• About this task: Extract every line between the one with "The image size is (800, 526)." and the end of the entries, both included, word for word and free of pictures.

Pixel coordinate grounding data:
= Beginning of Section =

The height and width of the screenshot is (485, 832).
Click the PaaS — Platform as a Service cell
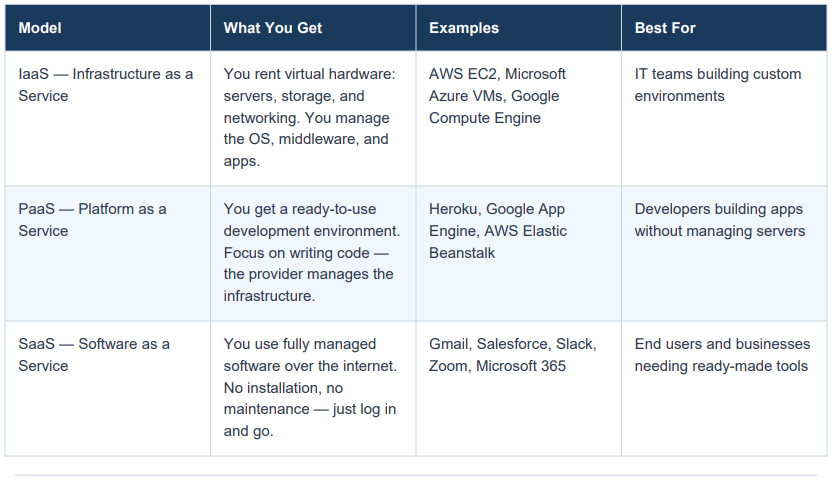click(x=108, y=254)
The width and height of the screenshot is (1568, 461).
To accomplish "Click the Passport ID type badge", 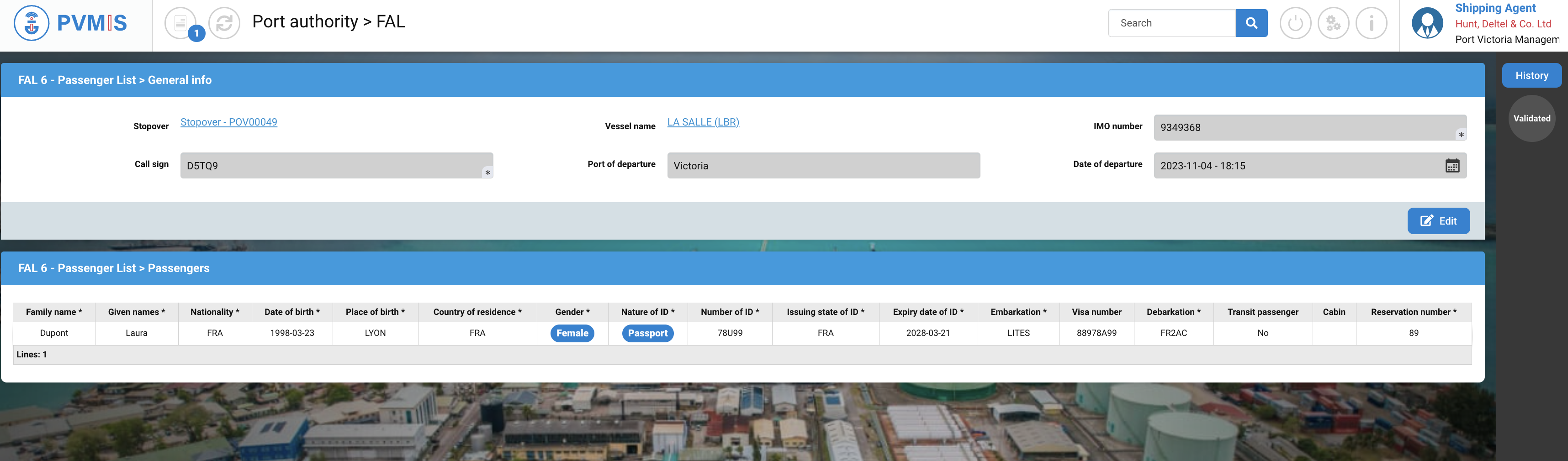I will point(647,333).
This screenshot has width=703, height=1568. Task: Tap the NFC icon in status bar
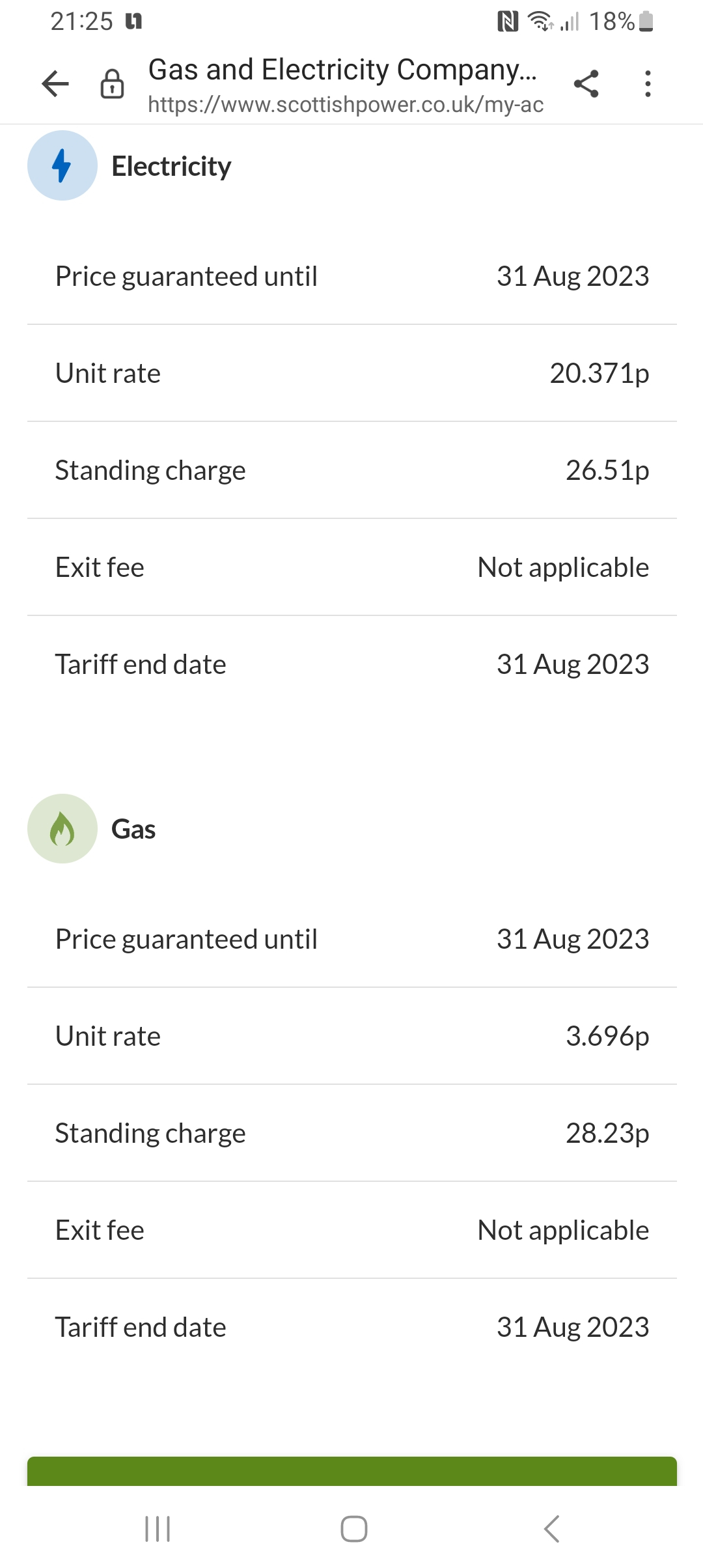508,21
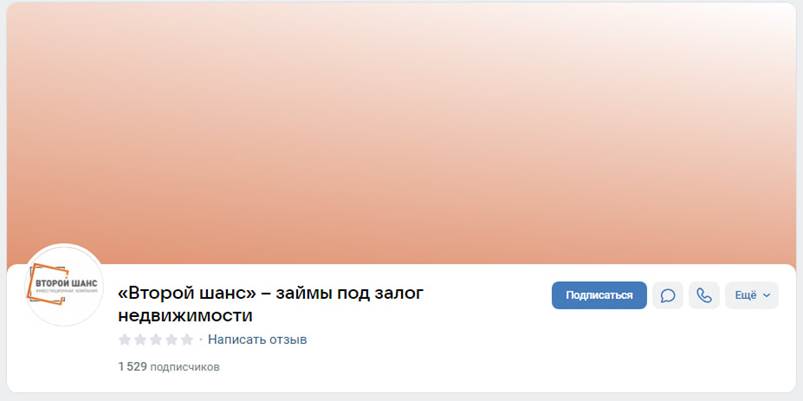Select the fourth rating star
This screenshot has height=401, width=803.
(172, 340)
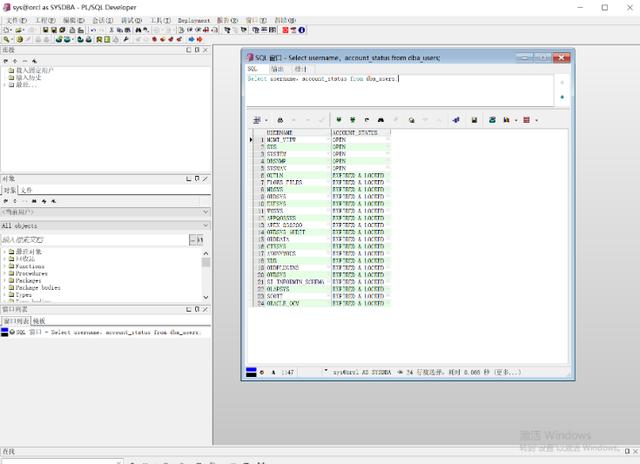This screenshot has height=464, width=640.
Task: Toggle the lock icon in result grid toolbar
Action: 280,120
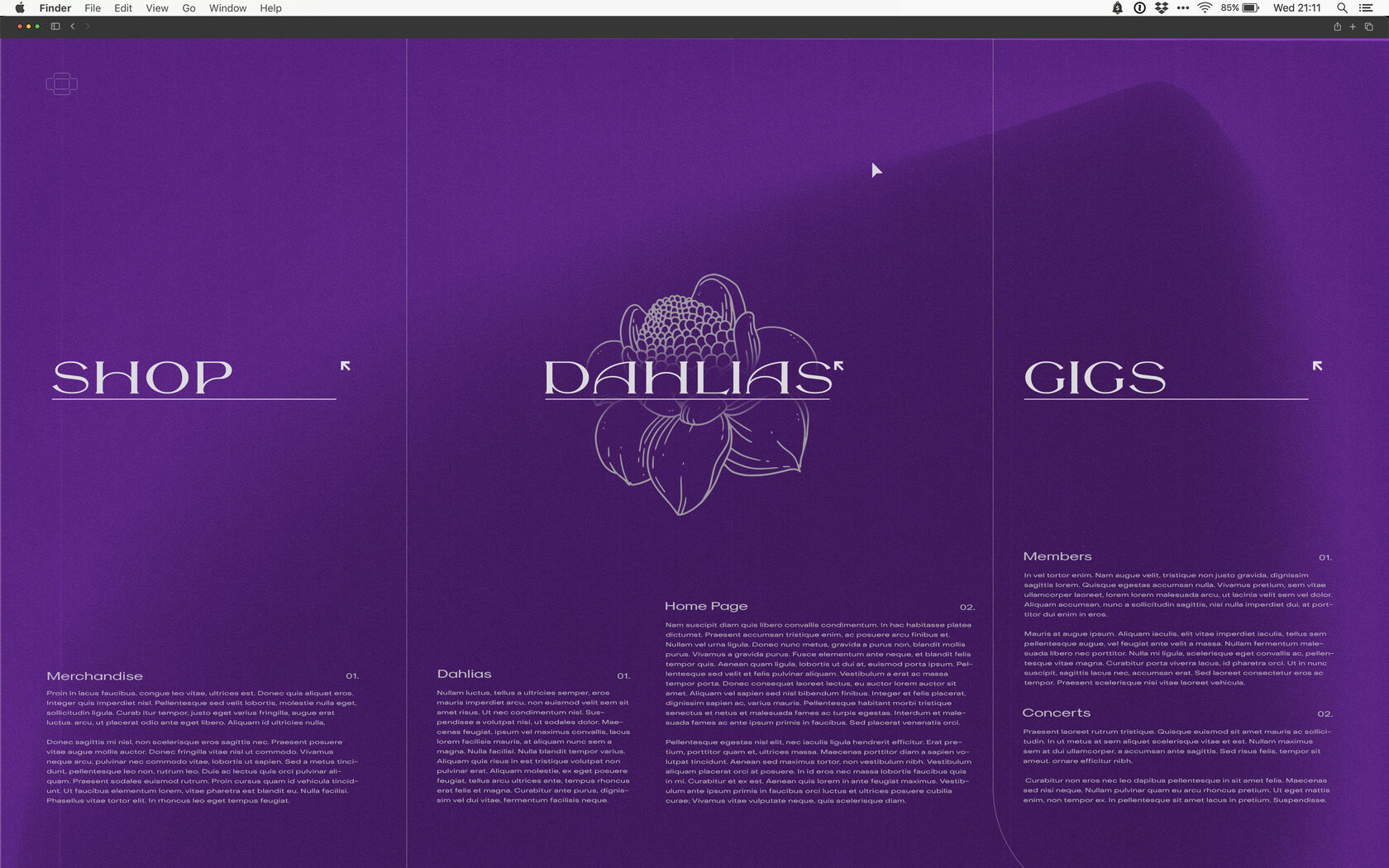Expand the Wi-Fi status dropdown
The image size is (1389, 868).
tap(1205, 8)
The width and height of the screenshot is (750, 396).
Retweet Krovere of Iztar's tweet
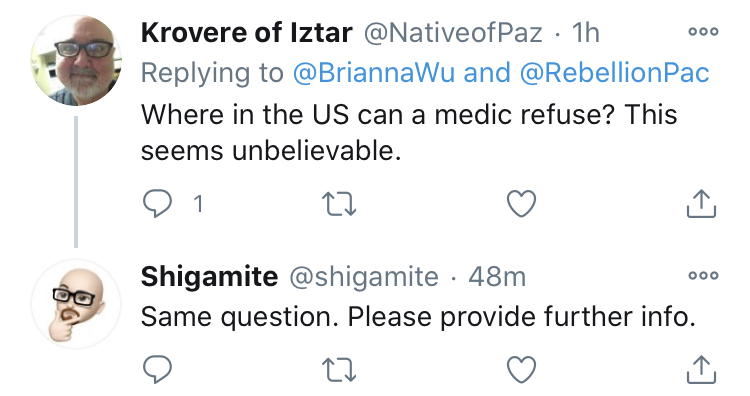339,204
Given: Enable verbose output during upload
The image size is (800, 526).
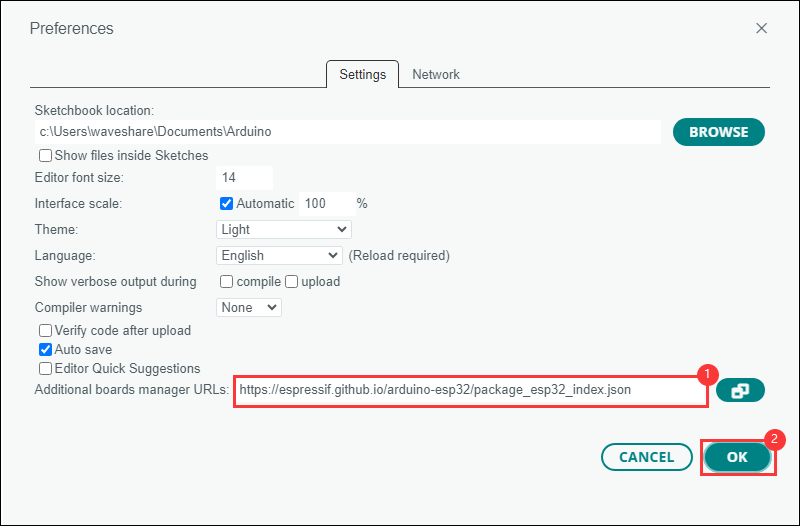Looking at the screenshot, I should pyautogui.click(x=291, y=282).
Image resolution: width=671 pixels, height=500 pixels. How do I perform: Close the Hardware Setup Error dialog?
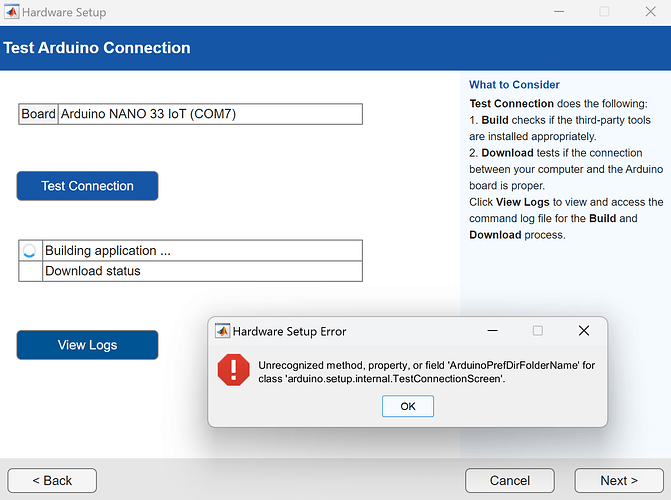[583, 331]
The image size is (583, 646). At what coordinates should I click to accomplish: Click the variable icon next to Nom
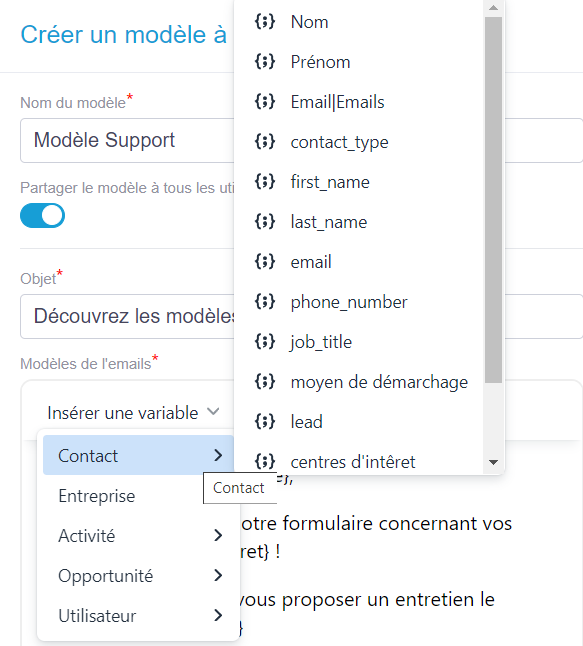[x=265, y=21]
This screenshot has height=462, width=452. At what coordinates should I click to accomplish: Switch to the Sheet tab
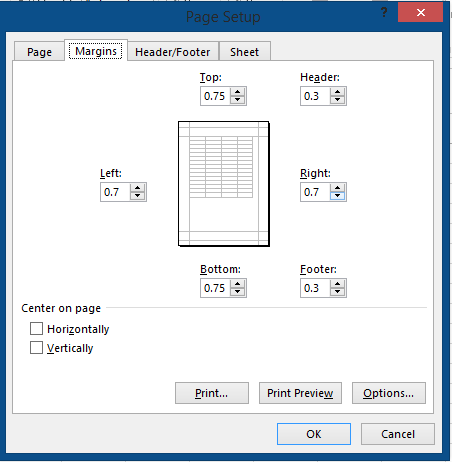tap(244, 52)
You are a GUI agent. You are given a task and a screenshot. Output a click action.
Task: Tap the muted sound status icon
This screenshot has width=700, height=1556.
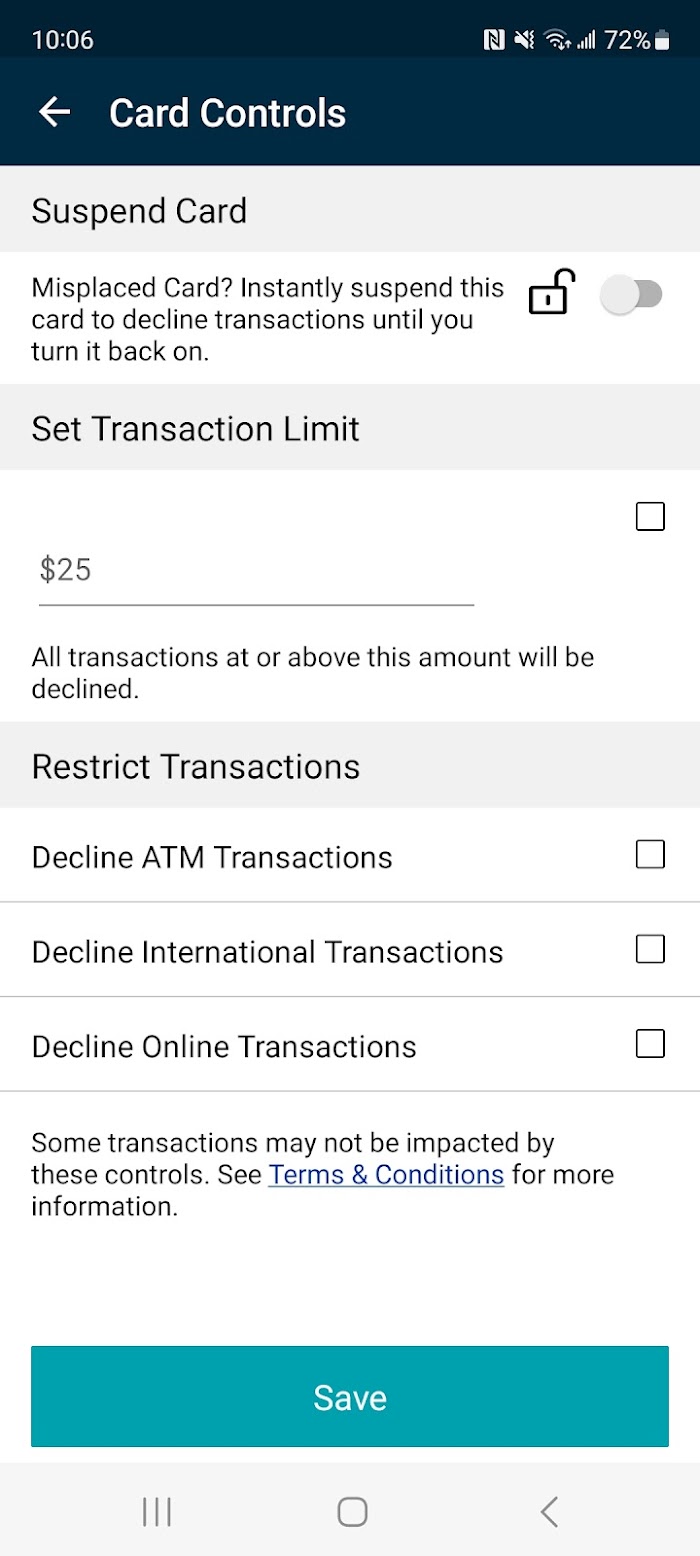coord(524,40)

= End of Section =

• Response:
The image size is (800, 526).
Looking at the screenshot, I should pyautogui.click(x=291, y=282).
Image resolution: width=671 pixels, height=500 pixels. How do I perform: Close the Hardware Setup Error dialog?
[583, 331]
The image size is (583, 646). At what coordinates should I click to accomplish: Click the variable icon next to Nom
[x=265, y=21]
This screenshot has height=462, width=452. At what coordinates should I click to accomplish: Switch to the Sheet tab
tap(244, 52)
You are a GUI agent. You are given a task and a screenshot. Output a click action.
Task: Tap the muted sound status icon
This screenshot has width=700, height=1556.
coord(524,40)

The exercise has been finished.